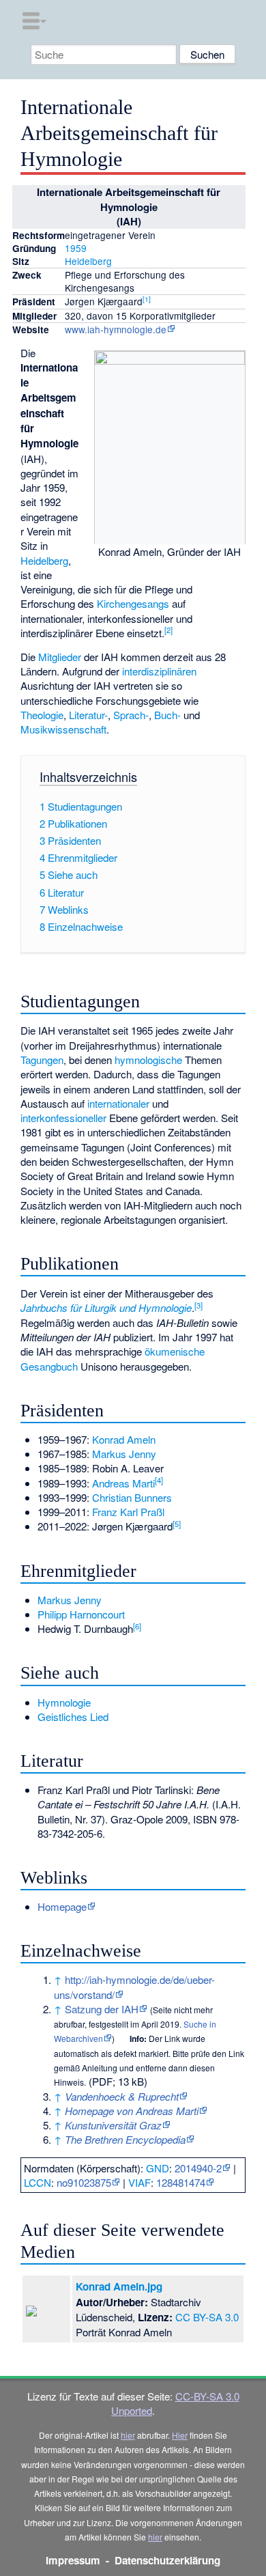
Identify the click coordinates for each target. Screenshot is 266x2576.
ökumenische (175, 1351)
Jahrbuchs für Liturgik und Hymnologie (106, 1307)
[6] (137, 1626)
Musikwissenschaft (63, 729)
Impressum (73, 2560)
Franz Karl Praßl (128, 1511)
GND (157, 2168)
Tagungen (41, 1059)
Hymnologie (64, 1702)
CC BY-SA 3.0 (207, 2317)
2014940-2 (198, 2168)
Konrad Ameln (124, 1439)
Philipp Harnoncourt (81, 1614)
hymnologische (148, 1059)
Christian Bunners (132, 1497)
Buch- (167, 715)
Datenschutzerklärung (167, 2560)
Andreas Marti (123, 1483)
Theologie (41, 715)
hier (128, 2435)
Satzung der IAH (101, 2009)
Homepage (62, 1906)
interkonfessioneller (63, 1117)
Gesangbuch (49, 1366)
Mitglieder (59, 656)
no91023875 (84, 2182)
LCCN (37, 2182)
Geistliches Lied (73, 1716)
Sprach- (131, 715)
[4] (159, 1479)
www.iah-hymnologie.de (115, 329)
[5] (177, 1523)
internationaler (118, 1103)
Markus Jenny (124, 1453)
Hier (180, 2435)
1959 (76, 248)
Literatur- (88, 715)
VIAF (139, 2182)
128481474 (180, 2182)
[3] (198, 1305)
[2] (168, 629)
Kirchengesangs (133, 603)
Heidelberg (88, 261)
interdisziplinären (159, 671)
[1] (147, 299)
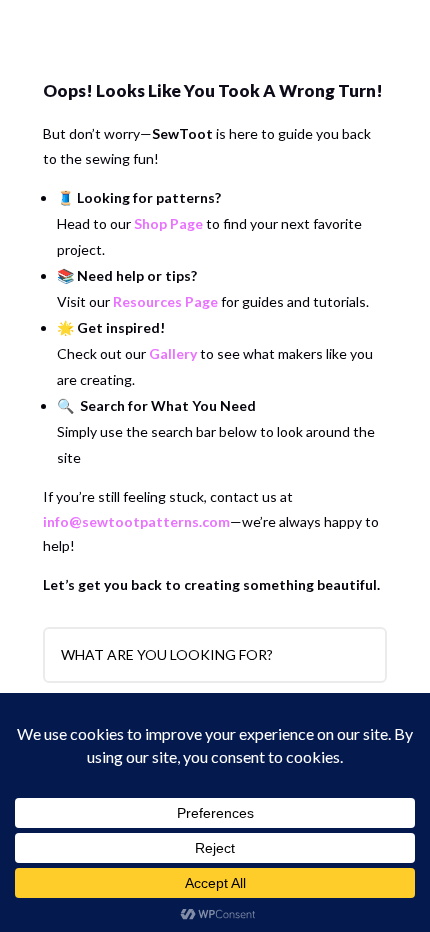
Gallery (173, 353)
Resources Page (165, 301)
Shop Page (168, 223)
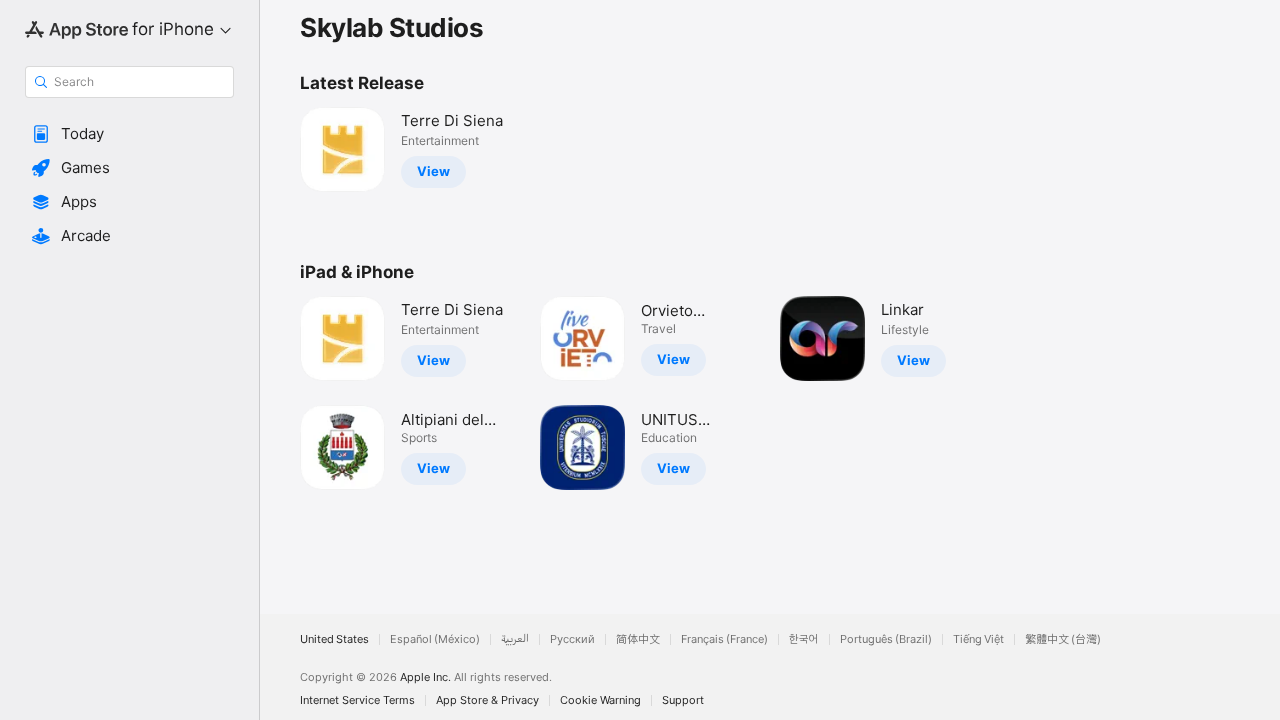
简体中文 (638, 639)
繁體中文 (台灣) (1063, 639)
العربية (515, 639)
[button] (129, 134)
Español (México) (435, 639)
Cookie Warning (600, 700)
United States (334, 639)
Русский (572, 639)
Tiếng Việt (978, 639)
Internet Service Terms (357, 700)
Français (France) (724, 639)
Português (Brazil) (886, 639)
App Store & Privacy (487, 700)
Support (683, 700)
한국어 (804, 639)
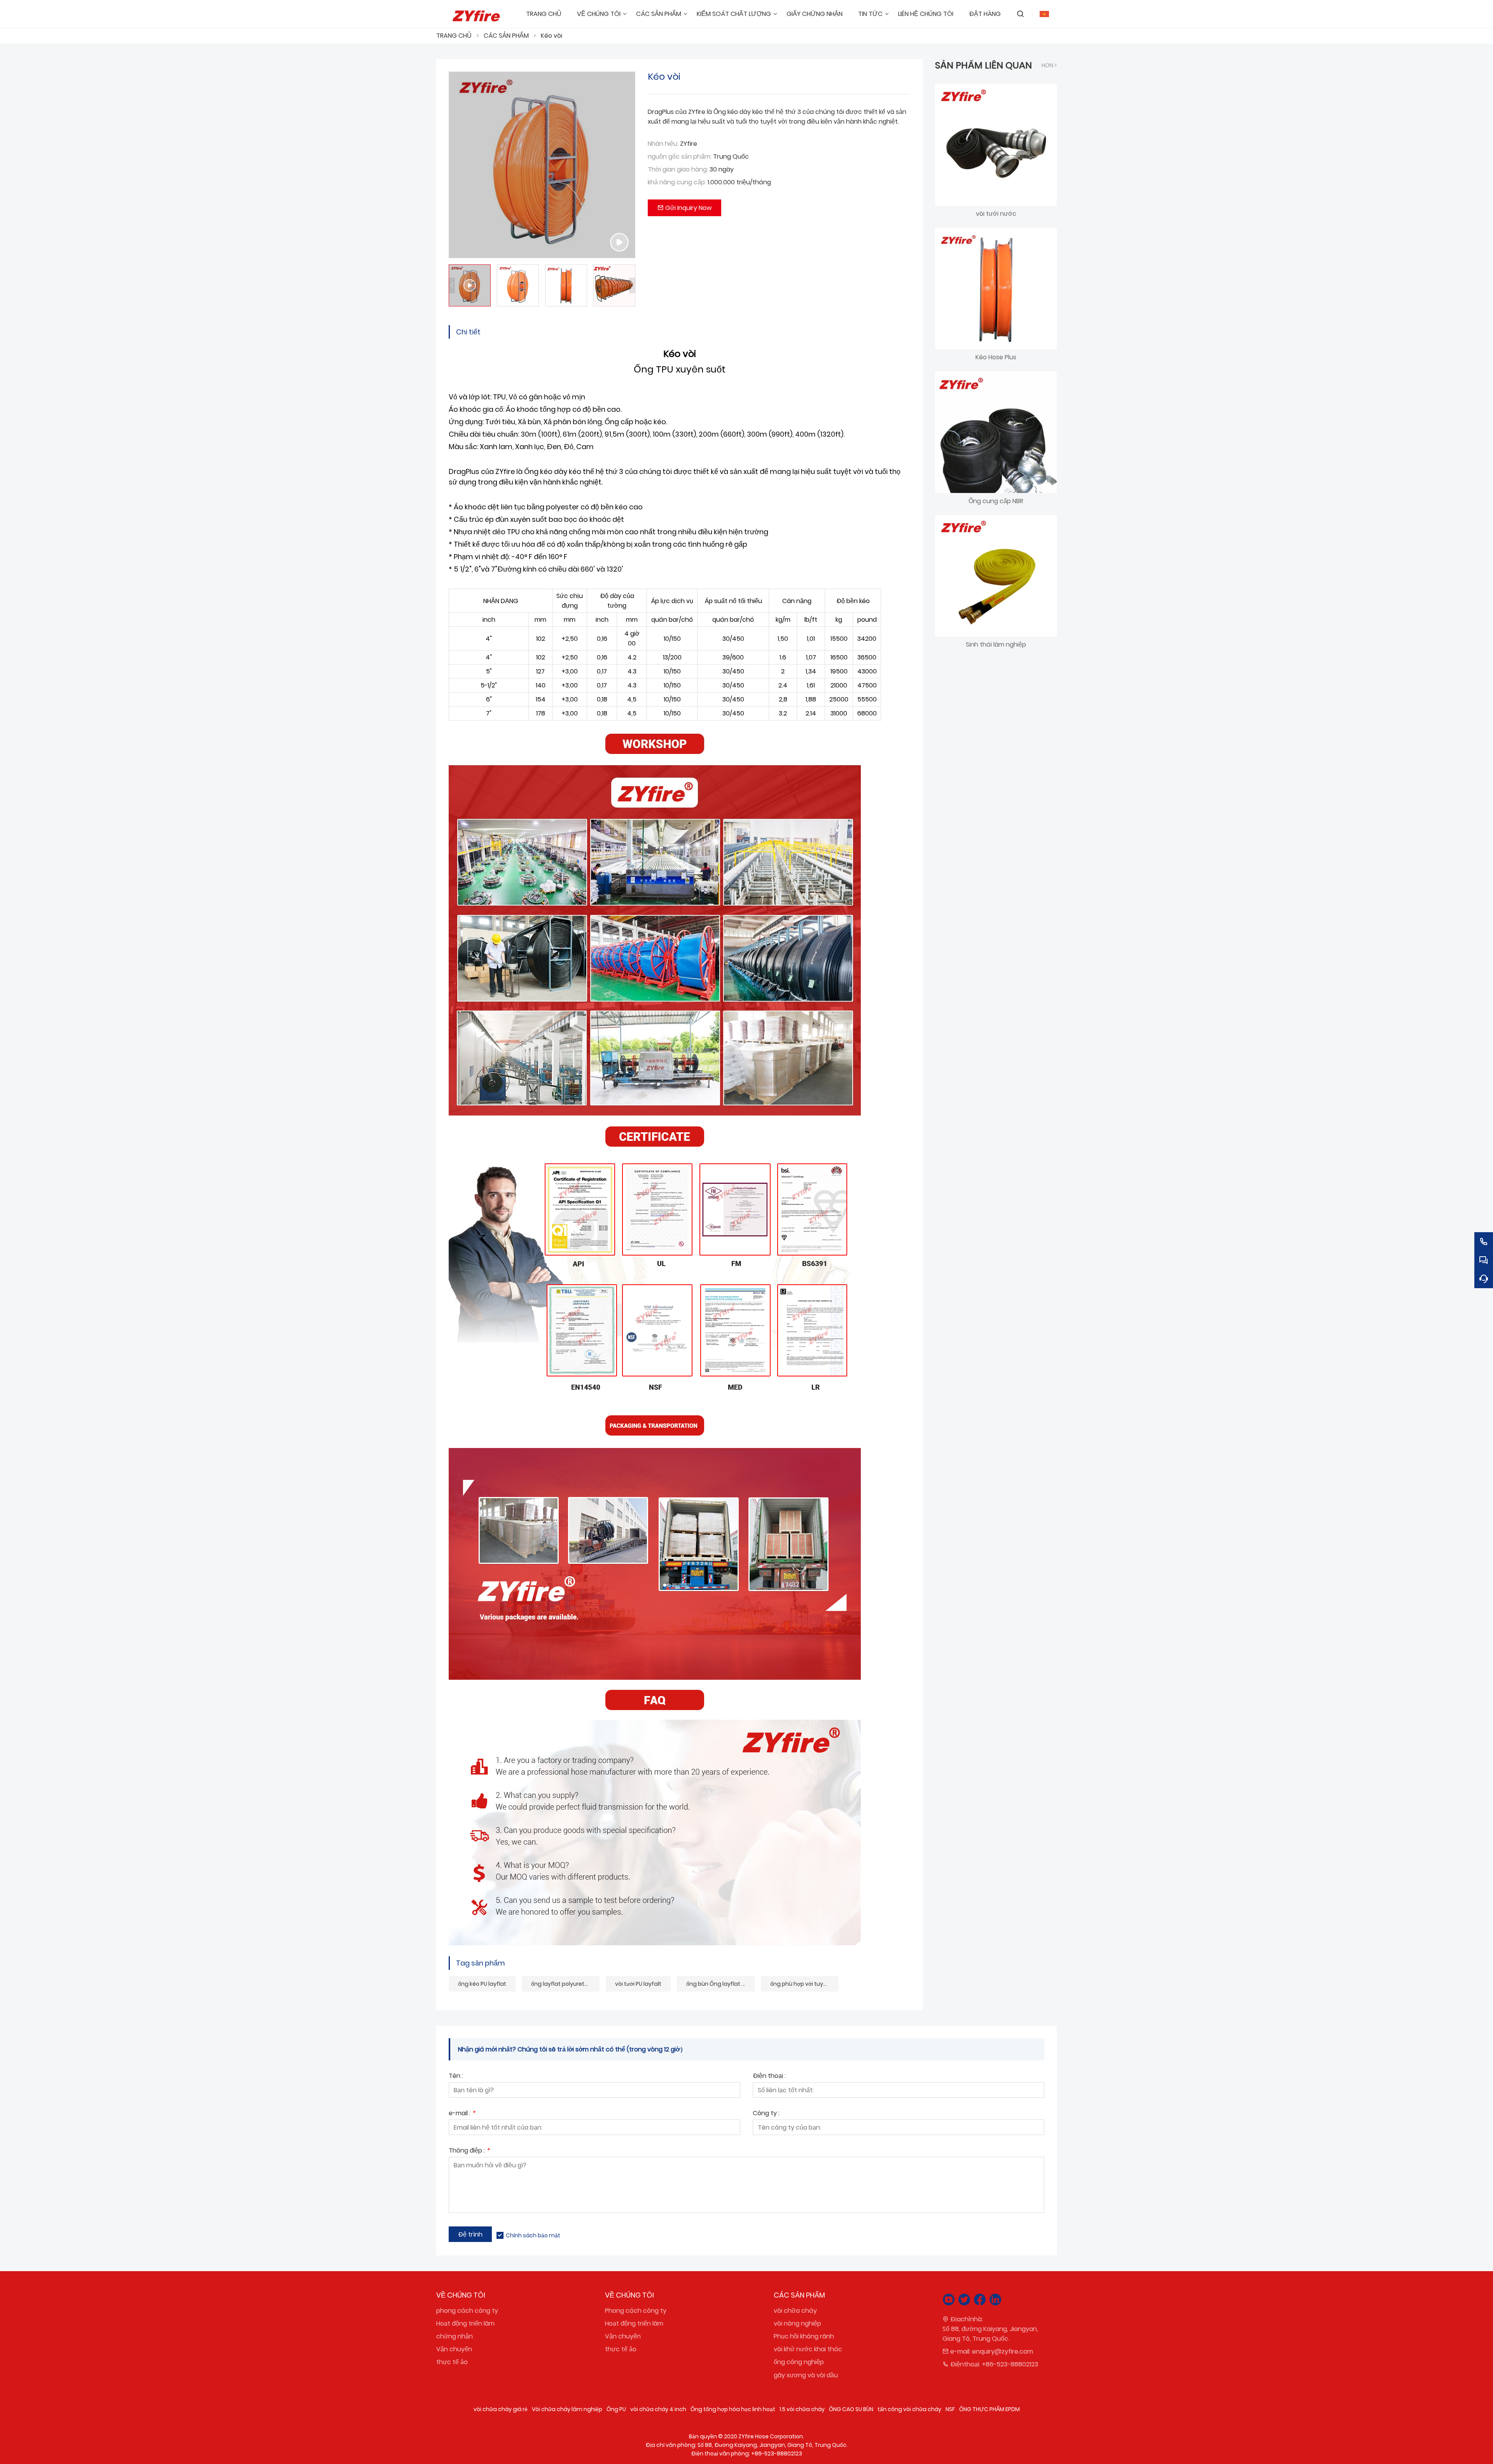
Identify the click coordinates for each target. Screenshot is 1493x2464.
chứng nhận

**ACTION ITEM**
Could you return, word for word, every line from the line with "Datenschutzerklärung (167, 2560)" through the last line of the listing above, both ends included, without any pictures?

**EXERCISE SOLUTION**
Datenschutzerklärung (167, 2560)
Andreas Marti (123, 1483)
Theologie (41, 715)
hier (128, 2435)
Satzung der IAH (101, 2009)
Homepage (62, 1906)
interkonfessioneller (63, 1117)
Gesangbuch (49, 1366)
Mitglieder (59, 656)
no91023875 (84, 2182)
LCCN (37, 2182)
Geistliches Lied (73, 1716)
Sprach- (131, 715)
[4] (159, 1479)
www.iah-hymnologie.de (115, 329)
[5] (177, 1523)
internationaler (118, 1103)
Markus Jenny (124, 1453)
Hier (180, 2435)
1959 (76, 248)
Literatur- (88, 715)
VIAF (139, 2182)
128481474 (180, 2182)
[3] (198, 1305)
[2] (168, 629)
Kirchengesangs (133, 603)
Heidelberg (88, 261)
interdisziplinären (159, 671)
[1] (147, 299)
Gallery (173, 353)
Resources Page (165, 301)
Shop Page (168, 223)
简体中文 (638, 639)
繁體中文 (台灣) (1063, 639)
العربية (515, 639)
[button] (129, 134)
Español (México) (435, 639)
Cookie Warning (600, 700)
United States (334, 639)
Русский (572, 639)
Tiếng Việt (978, 639)
Internet Service Terms (357, 700)
Français (France) (724, 639)
Português (Brazil) (886, 639)
App Store & Privacy (487, 700)
Support (683, 700)
한국어 (804, 639)
Identify the click coordinates for each target. Screenshot is 1493x2464.
chứng nhận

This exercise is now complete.